### Brano fornito
Servo del signor conte è il titolo dell’incontro, promosso dagli Amici della Musica di Foligno all’Auditorium San Domenico il 9 ottobre, per ricordare Elio Pandolfi a un anno dalla scomparsa, avvenuta a Roma l’11 ottobre 2021: il concerto dei Solisti Veneti è stato preceduto dalla proiezione di una video intervista del 2005, in cui Pandolfi ricorda Luchino Visconti, e da una rievocazione de L’impresario delle Smirne, allestimento goldoniano firmato dallo stesso Visconti. Serata organizzata dal maestro Marco Scolastra, legato all’attore da affetto e stima, frutto di una pluridecennale collaborazione, fatta di tante serate in giro per l’Italia.

### Attività previste
#1 Trascriva fedelmente il testo sulla serata dedicata a Elio Pandolfi da "Servo del signor" a "giro per l’Italia.".
#2 Secondo il testo sulla serata dedicata a Elio Pandolfi, chi ha organizzato l'incontro?
#3 Prosegua il testo sulla serata dedicata a Elio Pandolfi a partire dalla sua ultima frase.

### Estratto dei dati
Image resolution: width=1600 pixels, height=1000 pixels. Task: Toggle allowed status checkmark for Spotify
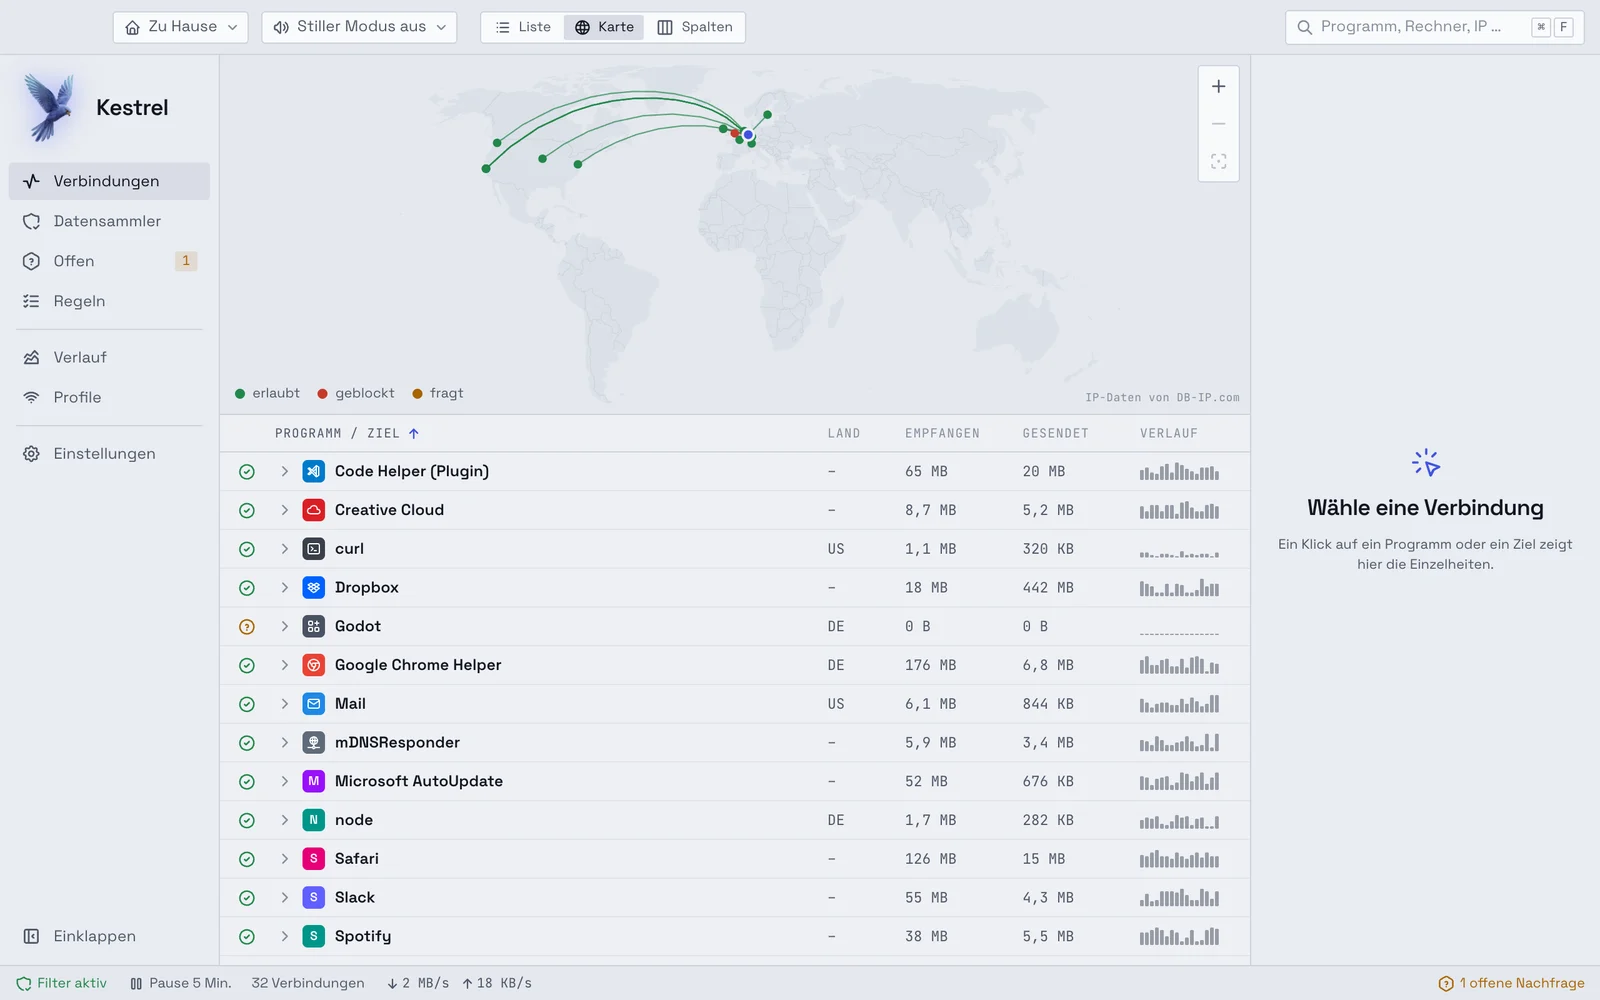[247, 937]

### Risultati attesi
#1
Servo del signor conte è il titolo dell’incontro, promosso dagli Amici della Musica di Foligno all’Auditorium San Domenico il 9 ottobre, per ricordare Elio Pandolfi a un anno dalla scomparsa, avvenuta a Roma l’11 ottobre 2021: il concerto dei Solisti Veneti è stato preceduto dalla proiezione di una video intervista del 2005, in cui Pandolfi ricorda Luchino Visconti, e da una rievocazione de L’impresario delle Smirne, allestimento goldoniano firmato dallo stesso Visconti. Serata organizzata dal maestro Marco Scolastra, legato all’attore da affetto e stima, frutto di una pluridecennale collaborazione, fatta di tante serate in giro per l’Italia.

#2 Il maestro Marco Scolastra.

#3
Nella lunga carriera dell’attore l’interpretazione del soprano Carluccio, che aveva segnato l’ingresso del giovane Pandolfi nella primaria compagnia Morelli-Stoppa, era stato il momento di cui Pandolfi andava maggiormente fiero. Sei anni dopo la storica Locandiera, Visconti era tornato a mettere in scena Goldoni con la compagnia Morelli-Stoppa, questa volta un testo minore, L’impresario delle Smirne, che debuttò al teatro La Fenice di Venezia martedì 30 luglio 1957, nell’ambito del XVI Festival Internazionale del Teatro di Prosa, con un cast d’eccezione, che vedeva Paolo Stoppa nei panni di Alì e Rina Morelli come Annina, cantante bolognese, che, affiancata dalle due rivali, la toscana Ilaria Occhini e la veneta Edda Albertini, insieme con la scelta della versione in versi martelliani, inseriva il testo nell’orizzonte della riforma goldoniana di ‘imborghesimento’-superamento della Commedia dell’Arte. Secondo Ludovico Zorzi, infatti, L’impresario delle Smirne era un testo oscillante, «in una forma mista tra il superamento tecnico dell’Arte, la commedia di carattere, il garbato pamphlet di costume e il puro giuoco del divertissement» (L’attore, la Commedia, il drammaturgo, Torino, Einaudi, 1990, p. 291).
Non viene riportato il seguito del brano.